Access to DALL-E for Free: User @lucasc.234 asked if DALL-E 2 can be used for free. @solbus suggested that free credits could be claimed, and also mentioned the possibility of using Bing’s image creator for DALL-E 3.
Issues with Uploading Custom Knowledge to GPT: @cat.hemlock reported encountering a problem where after attempting to upload custom knowledge files to their GPT, the files appeared to be absent when reopening the editor. This problem affected GPT function and was confirmed by other users, as indicated by a link provided by @solbus to a bug reports post on Discord.
Mistaken Output for Mathematical Problems: User @samihahaha reported receiving problematic outputs for mathematical problems. @eskcanta suggested that the AI was misusing LaTeX formatting and offered a solution which involved reminding the AI of the correct LaTeX formatting instructions.
Account Upgrade to Paid Version: @fearlessdigital mentioned a delay in receiving a response to an upgrade request to a paid account, leading to concerns about whether non-personal emails (like success@) were acceptable.
Disappearing Images in DALL-E: @spectre120 and @solbus discussed issues with images disappearing in DALL-E and possible solutions. ‘Saving to Collections’ was recommended as a way to ensure that images are not lost.
System Failures: Users @vigneshs, @pichytweets, @satanhashtag, @eskcanta and @_diogenesque_ reported various system issues, including network errors, issues with the Plus subscription on desktop, and disappearing chats in the app. @solbus engaged with these users actively to understand their problems better and suggested potential solutions.

▷ #gpt-4-discussions (36 messages🔥):

Issues with GPT knowledge files and message limits: @alanwunsche pointed out issues with GPT knowledge files getting randomly deleted and not being visible on the status page.

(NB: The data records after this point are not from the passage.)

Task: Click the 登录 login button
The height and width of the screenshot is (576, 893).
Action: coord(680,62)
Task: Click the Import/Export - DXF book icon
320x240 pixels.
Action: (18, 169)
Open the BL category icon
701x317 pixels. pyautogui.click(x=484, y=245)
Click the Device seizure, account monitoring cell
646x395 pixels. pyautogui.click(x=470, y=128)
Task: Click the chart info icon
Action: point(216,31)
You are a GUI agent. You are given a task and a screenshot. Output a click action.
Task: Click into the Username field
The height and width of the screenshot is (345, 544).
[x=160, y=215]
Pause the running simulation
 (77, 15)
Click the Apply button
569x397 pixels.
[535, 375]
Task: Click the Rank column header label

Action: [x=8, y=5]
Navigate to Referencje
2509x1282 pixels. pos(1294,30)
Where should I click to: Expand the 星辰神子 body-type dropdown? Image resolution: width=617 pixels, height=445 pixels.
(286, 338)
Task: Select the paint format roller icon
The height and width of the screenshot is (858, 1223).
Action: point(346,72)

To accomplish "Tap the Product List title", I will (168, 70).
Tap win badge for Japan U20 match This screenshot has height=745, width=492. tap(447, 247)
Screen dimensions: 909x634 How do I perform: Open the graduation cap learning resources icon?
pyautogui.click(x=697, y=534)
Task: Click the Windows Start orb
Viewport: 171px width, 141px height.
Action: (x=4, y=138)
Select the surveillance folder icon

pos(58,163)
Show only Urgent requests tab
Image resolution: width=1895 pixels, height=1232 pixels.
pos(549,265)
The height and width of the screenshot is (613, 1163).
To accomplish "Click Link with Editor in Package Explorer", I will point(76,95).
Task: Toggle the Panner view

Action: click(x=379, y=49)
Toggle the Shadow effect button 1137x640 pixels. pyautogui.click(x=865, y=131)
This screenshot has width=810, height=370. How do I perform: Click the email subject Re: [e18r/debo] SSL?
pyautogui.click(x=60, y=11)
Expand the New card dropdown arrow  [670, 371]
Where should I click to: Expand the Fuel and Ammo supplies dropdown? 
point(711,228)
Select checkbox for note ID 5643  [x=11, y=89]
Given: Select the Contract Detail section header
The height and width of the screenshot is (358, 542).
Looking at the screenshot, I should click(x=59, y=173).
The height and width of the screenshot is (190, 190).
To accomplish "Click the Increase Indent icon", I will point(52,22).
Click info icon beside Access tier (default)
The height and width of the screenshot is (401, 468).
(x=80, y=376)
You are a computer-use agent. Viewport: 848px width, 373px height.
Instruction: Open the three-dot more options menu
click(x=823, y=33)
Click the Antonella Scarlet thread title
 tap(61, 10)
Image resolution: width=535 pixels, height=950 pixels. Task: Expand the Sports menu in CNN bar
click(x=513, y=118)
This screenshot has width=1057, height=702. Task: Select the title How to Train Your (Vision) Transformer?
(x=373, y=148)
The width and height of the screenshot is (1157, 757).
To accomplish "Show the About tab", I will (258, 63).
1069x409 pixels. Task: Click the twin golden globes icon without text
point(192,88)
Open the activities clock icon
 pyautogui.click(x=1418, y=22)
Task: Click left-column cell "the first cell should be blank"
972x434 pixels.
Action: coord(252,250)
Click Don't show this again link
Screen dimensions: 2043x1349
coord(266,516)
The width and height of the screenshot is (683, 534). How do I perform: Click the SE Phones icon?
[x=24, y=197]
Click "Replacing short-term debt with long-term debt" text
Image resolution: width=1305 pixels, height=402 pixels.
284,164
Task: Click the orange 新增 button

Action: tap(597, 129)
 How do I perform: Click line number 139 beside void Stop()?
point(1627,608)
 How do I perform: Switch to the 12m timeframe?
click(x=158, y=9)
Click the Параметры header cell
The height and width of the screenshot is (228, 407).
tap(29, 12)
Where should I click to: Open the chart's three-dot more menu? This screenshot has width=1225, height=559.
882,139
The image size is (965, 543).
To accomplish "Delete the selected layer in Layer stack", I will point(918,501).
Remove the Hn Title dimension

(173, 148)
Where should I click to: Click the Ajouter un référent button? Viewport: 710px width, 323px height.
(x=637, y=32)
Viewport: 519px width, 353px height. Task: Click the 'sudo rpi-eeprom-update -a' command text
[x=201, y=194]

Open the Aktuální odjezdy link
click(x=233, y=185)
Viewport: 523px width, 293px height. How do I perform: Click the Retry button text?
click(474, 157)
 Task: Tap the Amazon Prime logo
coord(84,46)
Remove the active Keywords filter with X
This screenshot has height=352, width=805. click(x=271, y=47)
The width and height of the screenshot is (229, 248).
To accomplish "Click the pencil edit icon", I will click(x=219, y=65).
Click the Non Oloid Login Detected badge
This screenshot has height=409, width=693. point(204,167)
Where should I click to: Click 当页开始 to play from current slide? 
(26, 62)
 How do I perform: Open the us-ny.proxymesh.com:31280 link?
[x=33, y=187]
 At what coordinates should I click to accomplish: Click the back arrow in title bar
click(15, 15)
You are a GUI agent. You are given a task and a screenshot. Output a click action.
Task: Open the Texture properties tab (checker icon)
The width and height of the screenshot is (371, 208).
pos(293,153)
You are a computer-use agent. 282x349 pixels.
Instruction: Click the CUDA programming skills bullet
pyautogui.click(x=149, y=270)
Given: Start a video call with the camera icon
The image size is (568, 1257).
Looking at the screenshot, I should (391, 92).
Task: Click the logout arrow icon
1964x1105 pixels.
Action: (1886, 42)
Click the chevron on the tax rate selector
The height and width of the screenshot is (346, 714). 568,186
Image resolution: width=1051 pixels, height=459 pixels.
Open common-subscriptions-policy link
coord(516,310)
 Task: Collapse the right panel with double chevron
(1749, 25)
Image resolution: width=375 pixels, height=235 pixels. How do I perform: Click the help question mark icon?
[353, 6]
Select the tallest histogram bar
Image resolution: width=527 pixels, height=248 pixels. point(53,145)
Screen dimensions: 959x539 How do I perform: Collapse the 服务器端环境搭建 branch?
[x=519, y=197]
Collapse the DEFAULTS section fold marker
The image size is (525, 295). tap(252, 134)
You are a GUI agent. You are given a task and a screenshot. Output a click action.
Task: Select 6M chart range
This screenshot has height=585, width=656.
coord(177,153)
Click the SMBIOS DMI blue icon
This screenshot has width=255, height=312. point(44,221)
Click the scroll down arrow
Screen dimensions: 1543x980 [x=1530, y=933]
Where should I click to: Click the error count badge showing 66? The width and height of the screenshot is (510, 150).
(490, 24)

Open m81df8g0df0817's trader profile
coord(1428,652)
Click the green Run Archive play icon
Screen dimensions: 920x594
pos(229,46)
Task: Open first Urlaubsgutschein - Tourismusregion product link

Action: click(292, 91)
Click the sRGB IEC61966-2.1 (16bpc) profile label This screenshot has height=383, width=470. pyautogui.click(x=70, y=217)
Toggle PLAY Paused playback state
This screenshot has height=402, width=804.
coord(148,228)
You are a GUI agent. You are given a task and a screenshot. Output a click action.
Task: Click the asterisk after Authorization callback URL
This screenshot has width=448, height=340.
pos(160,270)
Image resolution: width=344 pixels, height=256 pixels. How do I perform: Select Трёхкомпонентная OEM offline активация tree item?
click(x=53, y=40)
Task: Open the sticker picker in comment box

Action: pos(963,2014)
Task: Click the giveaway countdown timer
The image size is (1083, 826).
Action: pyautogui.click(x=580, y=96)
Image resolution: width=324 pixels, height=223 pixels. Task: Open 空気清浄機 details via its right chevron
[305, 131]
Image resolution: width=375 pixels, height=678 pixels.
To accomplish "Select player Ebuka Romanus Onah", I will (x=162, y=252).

There was also a discussion about message limits with GPT-4, @pietman suggested GPTs have a lower limit of about 20 prompts and a normal chat has a limit of 40 prompts. @solbus mentioned a possible total of 25 prompts for GPTs over 3 hours.
Data Processing with ChatGPT: @jdo300 is seeking advice on returning data files through GPT responses, specifically planning to process and display a large amount of data using a Python script.
Storage and Recognition of User Information: @lduperval asked about storing user information from conversation for recalling these details later, querying whether GPT can recognize and adapt if a user provides information without prompting.
Issues with Custom GPTS and OpenApi JSONs: Various users such as @ps5671 and @nisus74 reported issues with custom GPTs disappearing from their accounts and the inability to save GPT actions after inserting an OpenAPI JSON.
OpenAI Assistant API’s Learning Ability: @ankur1900 and @logan.000 discussed whether the OpenAI Assistant API can adapt and learn from ongoing conversations in real-time. The conclusion was it can learn and retain specific knowledge within the context window.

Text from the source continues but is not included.